Alzheimer's Brain Disease

The prevailing theory is that Alzheimer’s disease is caused by the buildup of amyloid plaques in the brain. However, new research finds that it is actually caused by a decline in levels of a specific protein.

New research on patients with mutations published in the Journal of recently called into question, new research from the University of Cincinnati (UC) bolsters a hypothesis that Alzheimer’s disease is caused by a decline in levels of a specific protein.

UC researchers led by Alberto Espay, MD, and Andrea Sturchio, MD, in collaboration with the Karolinska Institute in Sweden, published the research on October 4, 2022, in the Journal of Alzheimer’s Disease.

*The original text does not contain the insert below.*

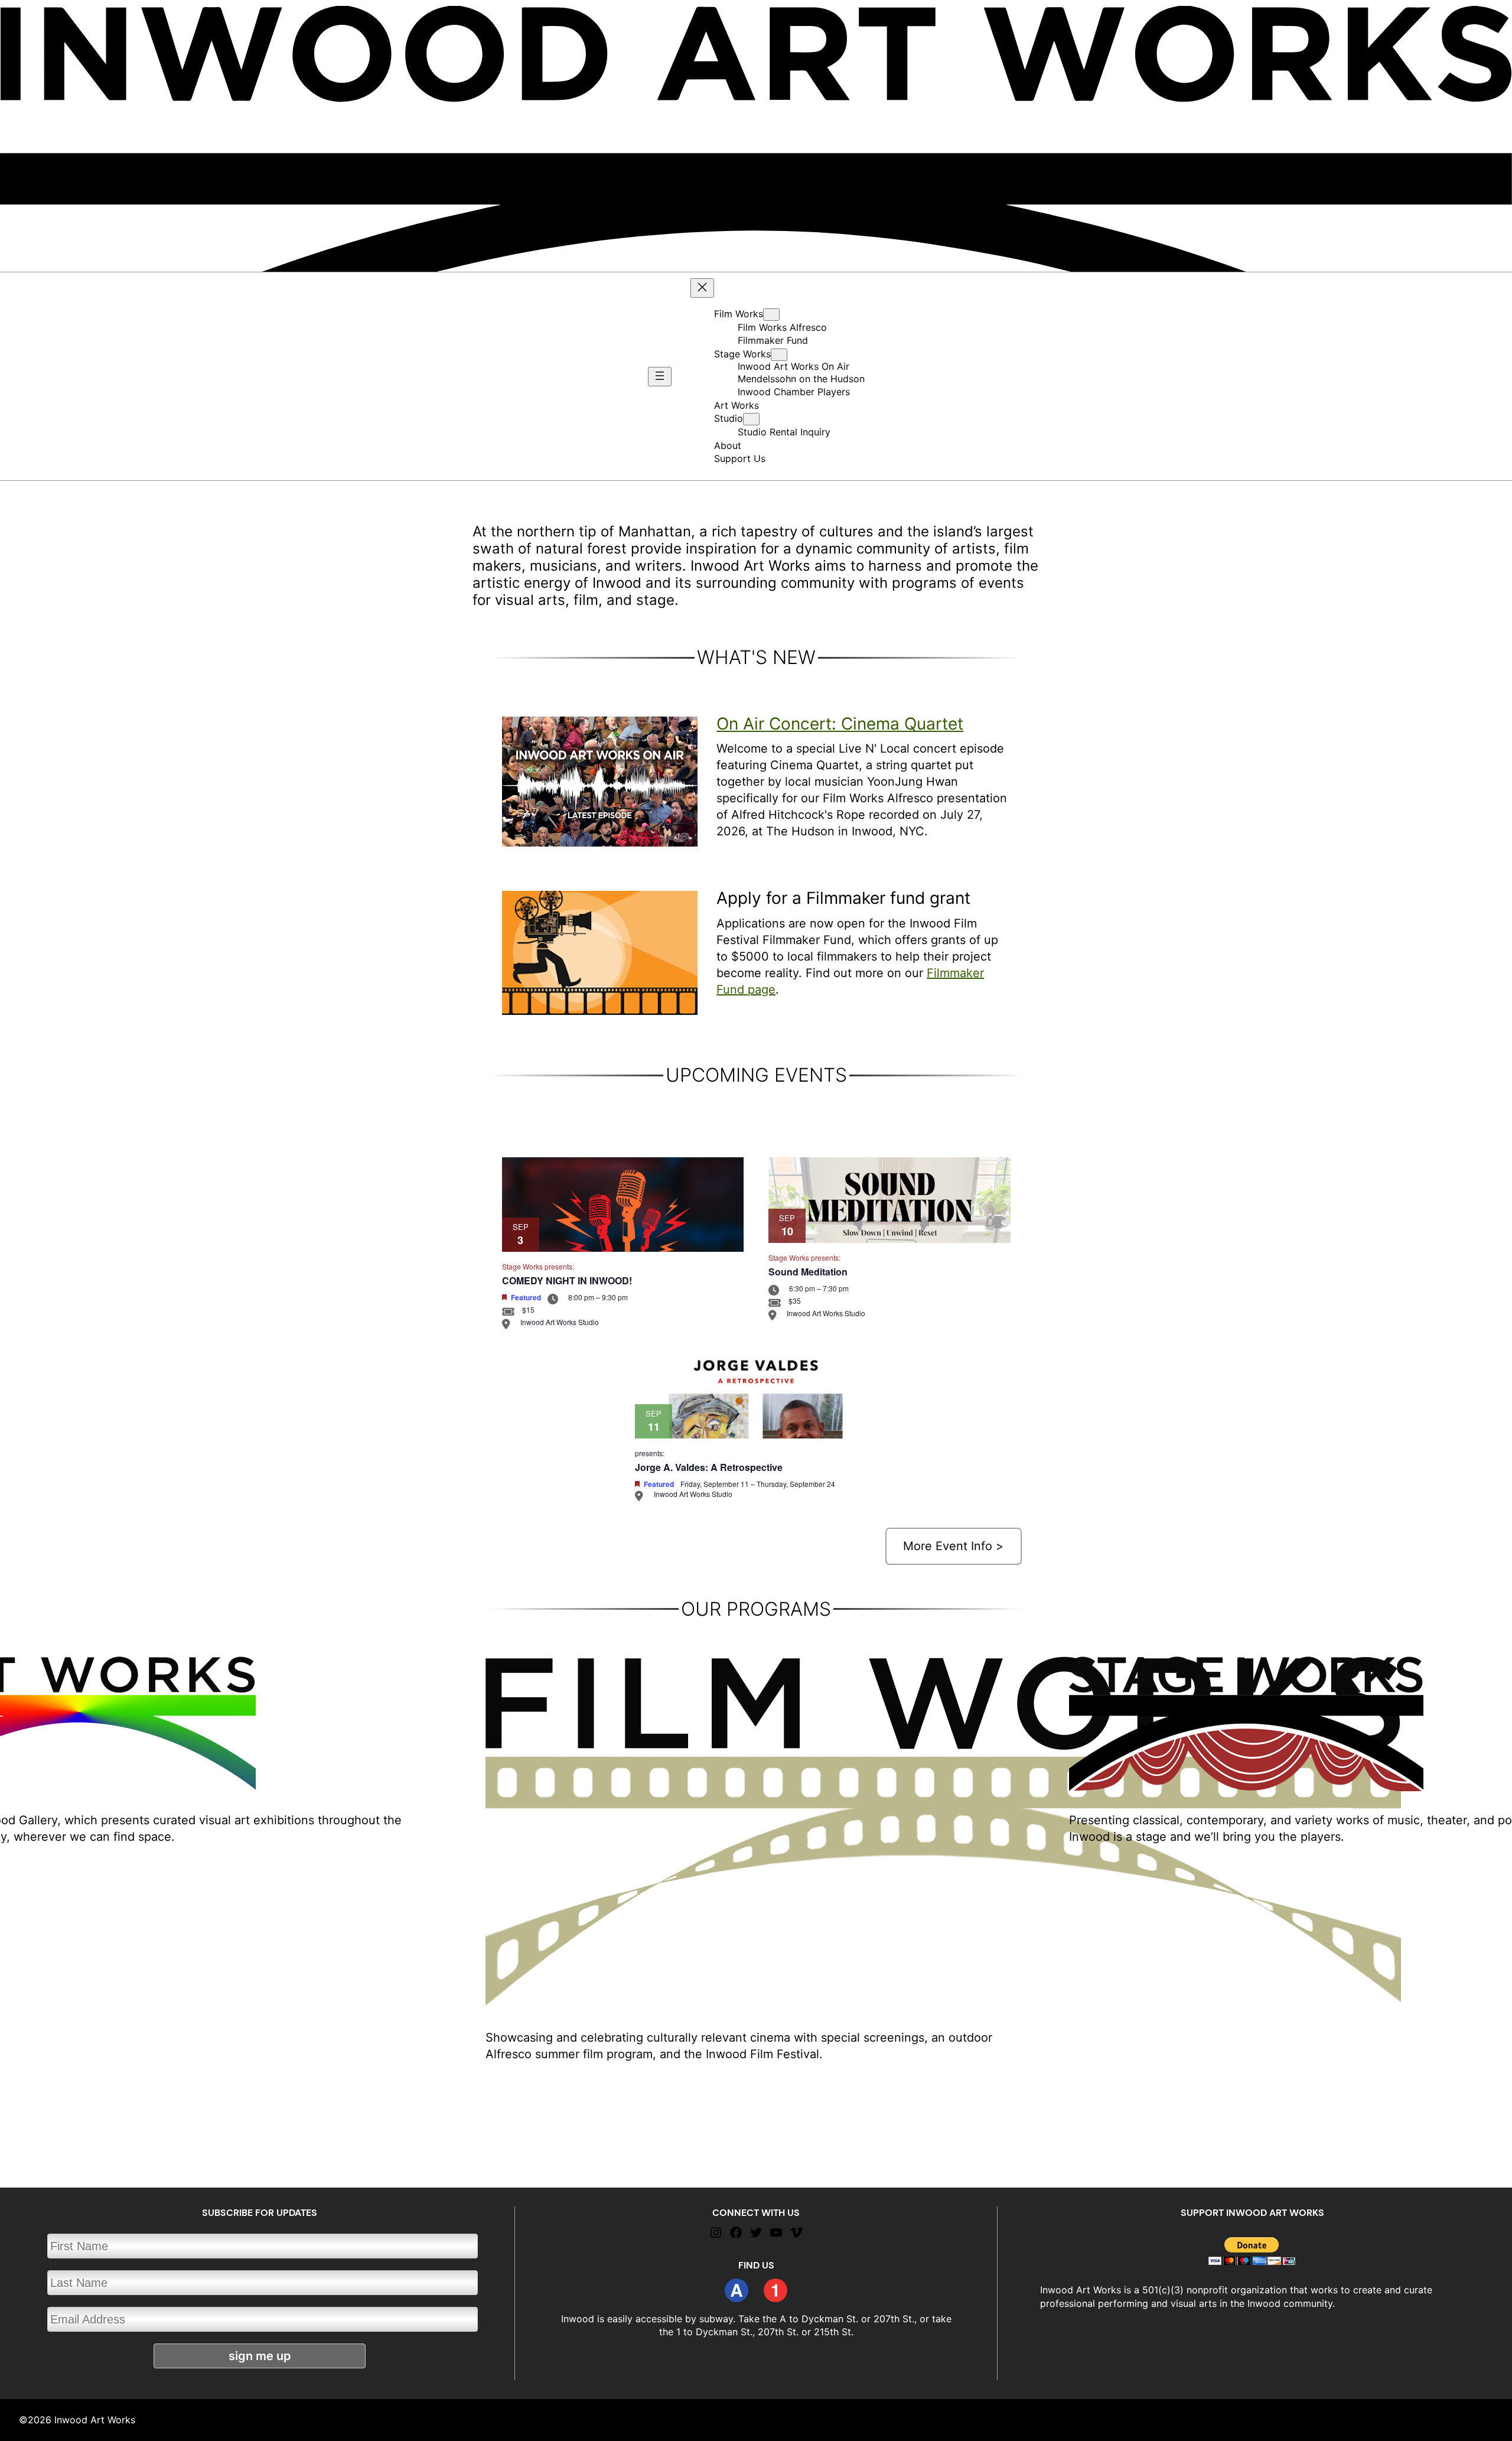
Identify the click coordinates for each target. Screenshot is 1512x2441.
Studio (728, 418)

Questioning the dominant hypothesis

This research study was focused on a protein called amyloid-beta. The protein normally carries out its functions in the brain in a form that is soluble, meaning that it is dissolvable in water. However, it sometimes hardens into clumps, known as amyloid plaques.

“I think this is probably the best proof that reducing the level of the soluble form of the protein can be toxic. When done, patients have gotten worse.” — Andrea Sturchio, MD

For more than 100 years, the conventional wisdom in the field of Alzheimer’s research stated that Alzheimer’s was caused by the buildup of amyloid plaques in the brain. However, Espay and his colleagues hypothesized that plaques are actually just a consequence of the levels of soluble amyloid-beta in the brain decreasing. These levels decrease because the normal protein, under situations of biological, metabolic, or infectious stress, transforms into the abnormal amyloid plaques.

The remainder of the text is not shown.